When considered separately from Midgard, we refer to the great and bottomless pool of Önd as the Otherworld – the mysterious domain of Spirit, the true origin and source of all things.
The Otherworld is everywhere and nowhere, pervading and generating all things experienced. It gives movement and animation to Midgard, sets its pulse beating, and its lungs breathing. The gateway to the Otherworld resides within all things. When the shamans and seeresses of old flew through the sky, or travelled to strange worlds and communed with otherworldly entities, they did so without walking a single pace.
The Otherworld is our true home from where all souls originate. It is the source of all life, for it is life. It is where we all come from, and to where we return at death. Death is not the end of life, but the temporary departure of a soul from matter. A soul is a fragment of Spirit, and such a fragment is the difference between a festering carcass, and a living, breathing human being with memories, loves, hates, hopes and dreams.
We intentionally emphasise a distinction between Midgard and Otherworld for the purposes of clarity. But the ancients made decidedly less distinction between the two domains.
The reason for this is a matter of consciousness.
The conscious mind is primarily ‘Midgardian’, ie. it is rooted in space and time. The conscious mind of a human being is heavily influenced by those of the other humans around it, often behaving as the humans of that particular place and time behave. The conscious mind is raised and shaped by the social constructs, ideas, beliefs, politics and philosophies of the culture or civilisation in which it finds itself.
Bad parents raise troubled children, and bad societies raise troubled people. Our highly materialistic culture has affected our conscious experience of Midgard. We hone in on matter exclusively; our bodies, ageing, physical beauty, clothing, image, gadgets, owning stuff, the wealth necessary to own more stuff, and so on.
These interests are obviously not unique to modern culture, and humans have been engaged in these things throughout recorded history. The difference today is that, generally, this is all our society is interested in. Those with alternate interests are just that – alternate. The implication is other.
Most of us are blind to Spirit, blind to the big picture. We do not consider our collective destiny, and our society does not seek to evolve towards an endgame. It cannot see past the year’s profits. We are purposeless and wandering.
Every ancient Pagan culture in history was steeped in an acute awareness of Spirit, the intrinsic, underlying necessity which manifests as all phenomena. The Greeks called it Aether, the Chinese Ch’i, the Indians Prana, the Inuits Silla, the Polynesians Mana, and the Norse Önd. Life is Spirit, Spirit is Life; it’s the same thing. It is more than this sensory world of matter and age. This is simply a body, Spirit given flesh, a lesser vision of a far greater world.
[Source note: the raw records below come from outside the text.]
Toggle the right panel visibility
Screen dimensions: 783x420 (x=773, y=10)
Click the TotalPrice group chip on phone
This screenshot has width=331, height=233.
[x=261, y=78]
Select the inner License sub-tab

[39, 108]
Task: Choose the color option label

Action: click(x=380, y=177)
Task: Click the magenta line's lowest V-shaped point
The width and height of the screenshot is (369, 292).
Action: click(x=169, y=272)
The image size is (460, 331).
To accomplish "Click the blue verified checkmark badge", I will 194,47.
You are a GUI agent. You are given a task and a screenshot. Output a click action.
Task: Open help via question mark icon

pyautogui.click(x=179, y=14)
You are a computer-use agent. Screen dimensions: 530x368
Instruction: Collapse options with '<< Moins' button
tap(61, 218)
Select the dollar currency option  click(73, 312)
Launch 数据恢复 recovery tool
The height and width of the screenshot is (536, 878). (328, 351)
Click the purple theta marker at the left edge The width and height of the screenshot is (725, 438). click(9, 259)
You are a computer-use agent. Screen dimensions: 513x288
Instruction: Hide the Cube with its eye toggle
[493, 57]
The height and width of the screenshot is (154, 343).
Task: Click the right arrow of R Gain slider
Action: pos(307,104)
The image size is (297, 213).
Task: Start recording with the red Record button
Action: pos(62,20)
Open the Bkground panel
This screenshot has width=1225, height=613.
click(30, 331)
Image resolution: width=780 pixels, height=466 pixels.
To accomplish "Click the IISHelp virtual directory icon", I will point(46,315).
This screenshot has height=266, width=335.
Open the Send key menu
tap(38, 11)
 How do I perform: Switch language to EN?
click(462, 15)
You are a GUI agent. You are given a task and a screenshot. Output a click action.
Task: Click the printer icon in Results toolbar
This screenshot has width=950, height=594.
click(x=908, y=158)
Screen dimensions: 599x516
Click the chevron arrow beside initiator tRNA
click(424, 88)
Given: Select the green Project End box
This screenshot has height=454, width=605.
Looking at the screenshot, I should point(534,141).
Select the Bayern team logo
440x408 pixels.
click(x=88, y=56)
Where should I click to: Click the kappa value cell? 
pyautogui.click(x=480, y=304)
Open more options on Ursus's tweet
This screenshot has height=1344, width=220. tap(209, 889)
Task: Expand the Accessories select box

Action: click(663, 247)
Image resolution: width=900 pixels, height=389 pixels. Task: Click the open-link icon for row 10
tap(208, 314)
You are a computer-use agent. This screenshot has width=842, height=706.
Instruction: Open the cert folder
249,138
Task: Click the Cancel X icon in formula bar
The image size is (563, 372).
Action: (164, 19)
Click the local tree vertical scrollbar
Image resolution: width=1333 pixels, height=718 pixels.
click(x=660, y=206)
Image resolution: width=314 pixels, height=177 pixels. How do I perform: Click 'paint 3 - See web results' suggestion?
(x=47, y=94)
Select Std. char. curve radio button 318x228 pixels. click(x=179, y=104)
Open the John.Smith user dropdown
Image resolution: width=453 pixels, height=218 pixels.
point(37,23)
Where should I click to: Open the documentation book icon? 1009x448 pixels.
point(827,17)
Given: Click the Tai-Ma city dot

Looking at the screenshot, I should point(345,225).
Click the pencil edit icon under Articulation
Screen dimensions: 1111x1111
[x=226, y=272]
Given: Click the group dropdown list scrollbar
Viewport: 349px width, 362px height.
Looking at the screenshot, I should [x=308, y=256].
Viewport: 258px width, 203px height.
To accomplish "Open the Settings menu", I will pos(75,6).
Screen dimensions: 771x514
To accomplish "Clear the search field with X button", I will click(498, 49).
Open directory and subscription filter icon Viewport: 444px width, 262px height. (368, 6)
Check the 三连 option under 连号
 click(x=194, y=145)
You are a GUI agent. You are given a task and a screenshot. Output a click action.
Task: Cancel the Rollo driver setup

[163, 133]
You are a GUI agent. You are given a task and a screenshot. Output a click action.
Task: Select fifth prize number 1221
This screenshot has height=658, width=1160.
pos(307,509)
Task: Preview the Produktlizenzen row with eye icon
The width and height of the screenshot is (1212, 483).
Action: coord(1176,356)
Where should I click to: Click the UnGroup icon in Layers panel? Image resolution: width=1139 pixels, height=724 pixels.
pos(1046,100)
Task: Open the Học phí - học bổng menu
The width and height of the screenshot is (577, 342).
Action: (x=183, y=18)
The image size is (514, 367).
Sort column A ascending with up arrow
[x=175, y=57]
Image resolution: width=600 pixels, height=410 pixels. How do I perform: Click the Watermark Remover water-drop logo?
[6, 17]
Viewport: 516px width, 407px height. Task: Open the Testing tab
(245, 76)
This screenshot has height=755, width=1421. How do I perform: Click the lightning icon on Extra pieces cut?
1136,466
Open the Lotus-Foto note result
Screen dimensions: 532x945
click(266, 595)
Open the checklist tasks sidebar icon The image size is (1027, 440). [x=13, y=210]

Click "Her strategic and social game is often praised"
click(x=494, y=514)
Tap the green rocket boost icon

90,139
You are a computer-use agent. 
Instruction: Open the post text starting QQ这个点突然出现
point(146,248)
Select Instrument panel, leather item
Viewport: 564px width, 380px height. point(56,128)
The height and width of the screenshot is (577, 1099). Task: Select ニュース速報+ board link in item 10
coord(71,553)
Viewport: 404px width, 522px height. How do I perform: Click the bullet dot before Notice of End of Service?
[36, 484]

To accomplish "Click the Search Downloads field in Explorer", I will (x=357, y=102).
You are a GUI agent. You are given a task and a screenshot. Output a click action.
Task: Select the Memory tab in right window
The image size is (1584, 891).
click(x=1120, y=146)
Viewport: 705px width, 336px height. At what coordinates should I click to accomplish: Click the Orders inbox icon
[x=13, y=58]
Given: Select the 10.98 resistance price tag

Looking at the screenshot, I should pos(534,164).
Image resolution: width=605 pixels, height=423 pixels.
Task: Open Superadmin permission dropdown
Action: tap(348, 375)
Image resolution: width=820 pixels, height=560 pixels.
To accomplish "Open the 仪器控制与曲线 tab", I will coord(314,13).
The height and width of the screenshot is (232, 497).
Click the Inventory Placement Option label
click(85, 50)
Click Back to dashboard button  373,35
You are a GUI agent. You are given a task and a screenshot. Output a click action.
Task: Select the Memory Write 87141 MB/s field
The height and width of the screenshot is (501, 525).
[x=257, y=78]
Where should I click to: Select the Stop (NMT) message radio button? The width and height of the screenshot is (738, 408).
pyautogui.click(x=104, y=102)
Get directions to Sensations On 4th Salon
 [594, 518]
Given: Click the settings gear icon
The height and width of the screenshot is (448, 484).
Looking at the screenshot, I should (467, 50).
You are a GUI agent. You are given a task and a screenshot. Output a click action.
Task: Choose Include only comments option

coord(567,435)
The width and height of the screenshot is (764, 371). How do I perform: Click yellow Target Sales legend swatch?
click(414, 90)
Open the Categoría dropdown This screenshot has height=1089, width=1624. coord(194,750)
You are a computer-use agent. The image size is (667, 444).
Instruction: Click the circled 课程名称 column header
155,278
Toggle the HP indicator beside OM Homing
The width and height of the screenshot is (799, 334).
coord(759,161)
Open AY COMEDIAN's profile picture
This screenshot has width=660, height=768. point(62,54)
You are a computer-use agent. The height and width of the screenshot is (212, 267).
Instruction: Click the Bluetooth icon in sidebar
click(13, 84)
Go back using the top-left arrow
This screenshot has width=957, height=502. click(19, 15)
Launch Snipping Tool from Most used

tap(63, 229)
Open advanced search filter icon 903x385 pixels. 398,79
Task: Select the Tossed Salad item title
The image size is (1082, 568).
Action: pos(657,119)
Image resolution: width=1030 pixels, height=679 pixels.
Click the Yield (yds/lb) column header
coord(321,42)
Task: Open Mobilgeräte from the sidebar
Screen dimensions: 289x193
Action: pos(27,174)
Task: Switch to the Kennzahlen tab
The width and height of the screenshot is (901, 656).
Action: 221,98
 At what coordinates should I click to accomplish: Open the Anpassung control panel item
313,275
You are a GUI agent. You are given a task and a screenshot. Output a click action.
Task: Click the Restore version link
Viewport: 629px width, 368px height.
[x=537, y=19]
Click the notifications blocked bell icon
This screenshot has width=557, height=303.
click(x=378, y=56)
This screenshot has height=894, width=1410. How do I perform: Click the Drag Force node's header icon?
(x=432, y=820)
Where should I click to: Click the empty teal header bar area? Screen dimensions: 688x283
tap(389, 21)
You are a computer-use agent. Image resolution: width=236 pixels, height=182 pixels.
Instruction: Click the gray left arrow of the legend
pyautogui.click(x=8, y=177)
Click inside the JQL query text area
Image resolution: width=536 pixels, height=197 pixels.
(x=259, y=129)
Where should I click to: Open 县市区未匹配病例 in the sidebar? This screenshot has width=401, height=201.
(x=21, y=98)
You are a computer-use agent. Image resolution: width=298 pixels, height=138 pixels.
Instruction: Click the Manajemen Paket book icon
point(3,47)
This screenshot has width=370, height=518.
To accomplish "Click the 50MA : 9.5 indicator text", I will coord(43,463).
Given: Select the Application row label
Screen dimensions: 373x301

The cultures of the Ancients were long imbued with this awareness, and their conscious experience was moulded by it. They saw through this world of flesh, they saw it for what it is. Thus they passionately embraced all things in life, for they saw that to simply exist was not enough. They were fascinated by purpose, and were keen pursuers of destiny.
But our modern culture has no awareness of any of this, considering these ideas the domain of strange, hokey religions. Beyond that, it is referred to mockingly if at all. And they shuffle about their meaningless day to day lives, seemingly content to be worthless.
And so Draug emphasises a distinction between Midgard and Otherworld in order to aid the comprehension and accommodation of these concepts into a modern, polarised consciousness – one very much affected and moulded by the materialistic society of today, one raised not to see past matter.
To one completely immersed in flesh, Spirit will at first be considered other, before it can be seen for what it truly is – all.